*TASK STATEMENT*. Output all records precisely as written.

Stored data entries
────────────────

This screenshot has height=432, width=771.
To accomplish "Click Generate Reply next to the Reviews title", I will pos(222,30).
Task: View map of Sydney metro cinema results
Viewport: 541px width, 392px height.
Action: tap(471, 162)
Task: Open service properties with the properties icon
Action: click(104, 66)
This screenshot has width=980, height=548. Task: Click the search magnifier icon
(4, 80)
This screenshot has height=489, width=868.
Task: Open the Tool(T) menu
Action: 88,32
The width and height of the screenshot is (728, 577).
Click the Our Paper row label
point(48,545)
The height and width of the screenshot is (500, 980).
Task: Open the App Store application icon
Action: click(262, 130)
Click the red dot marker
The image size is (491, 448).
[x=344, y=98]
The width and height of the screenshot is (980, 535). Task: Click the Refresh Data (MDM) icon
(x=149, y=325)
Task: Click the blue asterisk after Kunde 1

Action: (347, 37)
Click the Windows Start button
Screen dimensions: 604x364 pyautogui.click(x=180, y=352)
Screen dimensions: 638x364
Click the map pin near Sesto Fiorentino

────────────────

*YOUR RESPONSE*.
This screenshot has height=432, width=771.
To accomplish "Click Generate Reply next to the Reviews title", I will pos(222,30).
Task: View map of Sydney metro cinema results
Viewport: 541px width, 392px height.
Action: tap(471, 162)
Task: Open service properties with the properties icon
Action: click(104, 66)
This screenshot has width=980, height=548. Task: Click the search magnifier icon
(4, 80)
This screenshot has height=489, width=868.
Task: Open the Tool(T) menu
Action: 88,32
The width and height of the screenshot is (728, 577).
Click the Our Paper row label
point(48,545)
The height and width of the screenshot is (500, 980).
Task: Open the App Store application icon
Action: click(262, 130)
Click the red dot marker
The image size is (491, 448).
[x=344, y=98]
The width and height of the screenshot is (980, 535). Task: Click the Refresh Data (MDM) icon
(x=149, y=325)
Task: Click the blue asterisk after Kunde 1

Action: (347, 37)
Click the Windows Start button
Screen dimensions: 604x364 pyautogui.click(x=180, y=352)
Screen dimensions: 638x364
Click the map pin near Sesto Fiorentino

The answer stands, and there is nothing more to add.